◆ Problem description
Please write out, exactly as they appear, the line containing "[textbox] (786, 528)" and every line after it to the end of the records, and nothing more.

Saved data entries
»»

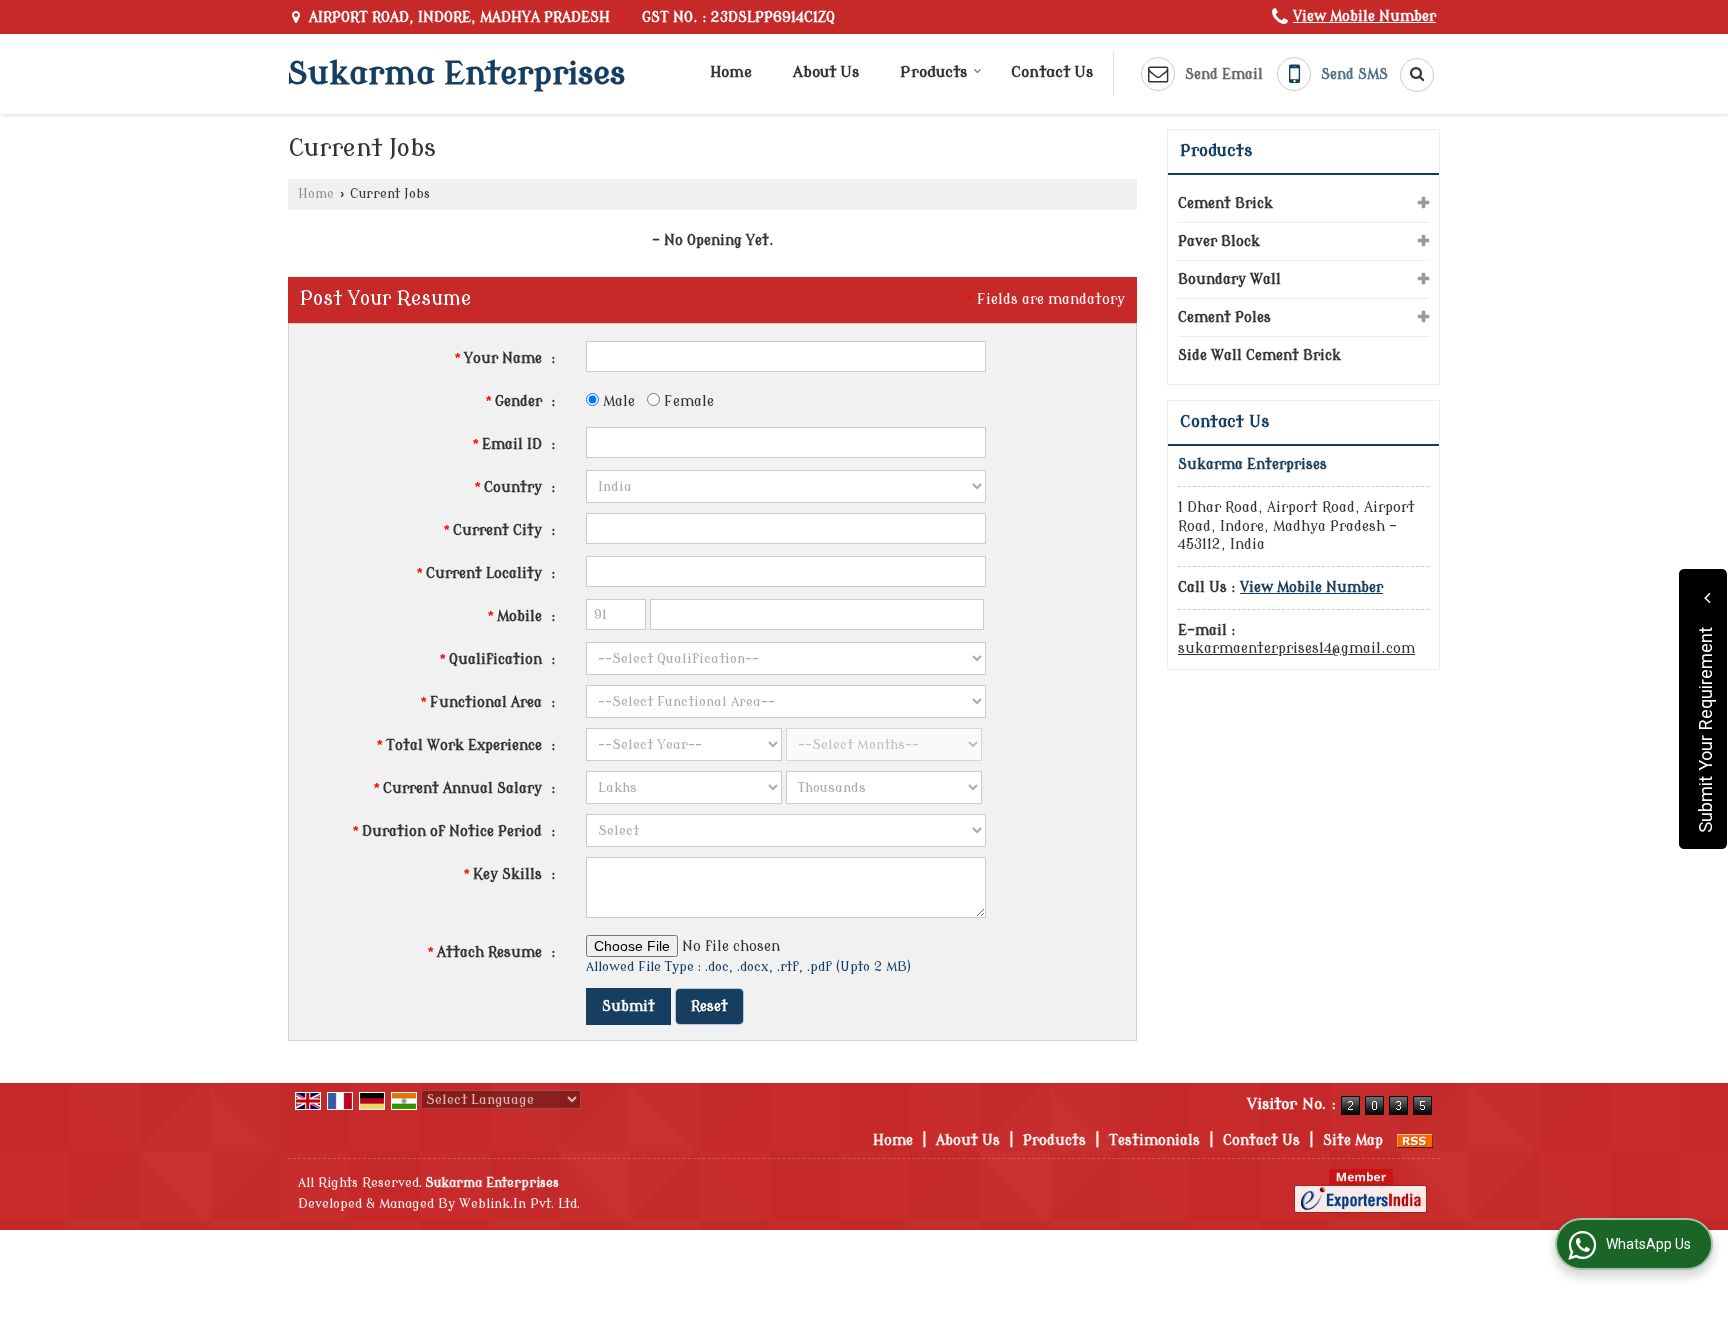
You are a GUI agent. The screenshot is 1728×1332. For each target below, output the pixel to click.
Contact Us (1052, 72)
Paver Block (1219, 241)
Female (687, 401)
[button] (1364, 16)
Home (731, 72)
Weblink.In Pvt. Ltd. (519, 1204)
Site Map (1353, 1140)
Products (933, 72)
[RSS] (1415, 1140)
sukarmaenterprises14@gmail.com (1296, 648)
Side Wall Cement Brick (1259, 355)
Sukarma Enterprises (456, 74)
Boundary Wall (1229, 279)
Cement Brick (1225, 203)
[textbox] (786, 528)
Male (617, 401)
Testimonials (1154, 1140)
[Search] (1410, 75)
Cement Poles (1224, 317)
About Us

««

◆ Exercise answer
[textbox] (786, 528)
Male (617, 401)
Testimonials (1154, 1140)
[Search] (1410, 75)
Cement Poles (1224, 317)
About Us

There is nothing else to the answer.